_EXERCISE OBJECTIVE_
Copy the material from the line containing "Viewport: 1274px width, 524px height." through the line containing "Looking at the", including both of those lines.

* START STORED ROWS *

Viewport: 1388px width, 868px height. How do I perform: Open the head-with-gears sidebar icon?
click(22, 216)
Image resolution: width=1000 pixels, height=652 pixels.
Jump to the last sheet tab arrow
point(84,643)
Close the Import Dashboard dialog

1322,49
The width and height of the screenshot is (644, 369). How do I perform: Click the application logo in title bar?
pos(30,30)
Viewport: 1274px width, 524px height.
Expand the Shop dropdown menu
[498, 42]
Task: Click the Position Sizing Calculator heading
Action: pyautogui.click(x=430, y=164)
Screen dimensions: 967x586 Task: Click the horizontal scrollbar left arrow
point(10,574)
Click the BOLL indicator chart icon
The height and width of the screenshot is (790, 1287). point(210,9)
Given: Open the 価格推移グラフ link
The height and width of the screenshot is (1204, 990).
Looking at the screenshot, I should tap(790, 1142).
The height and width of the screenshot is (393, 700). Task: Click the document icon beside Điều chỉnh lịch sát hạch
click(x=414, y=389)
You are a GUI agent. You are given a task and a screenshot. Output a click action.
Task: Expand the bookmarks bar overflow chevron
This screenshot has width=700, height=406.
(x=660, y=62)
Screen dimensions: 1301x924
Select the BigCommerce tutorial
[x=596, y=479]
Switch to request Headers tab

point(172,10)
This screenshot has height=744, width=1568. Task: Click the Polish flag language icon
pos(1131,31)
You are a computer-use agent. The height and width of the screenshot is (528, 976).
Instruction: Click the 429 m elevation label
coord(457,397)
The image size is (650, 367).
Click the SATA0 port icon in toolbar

* END STORED ROWS *

_OUTPUT OF THE EXERCISE_
Viewport: 1274px width, 524px height.
Expand the Shop dropdown menu
[498, 42]
Task: Click the Position Sizing Calculator heading
Action: pyautogui.click(x=430, y=164)
Screen dimensions: 967x586 Task: Click the horizontal scrollbar left arrow
point(10,574)
Click the BOLL indicator chart icon
The height and width of the screenshot is (790, 1287). point(210,9)
Given: Open the 価格推移グラフ link
The height and width of the screenshot is (1204, 990).
Looking at the screenshot, I should tap(790, 1142).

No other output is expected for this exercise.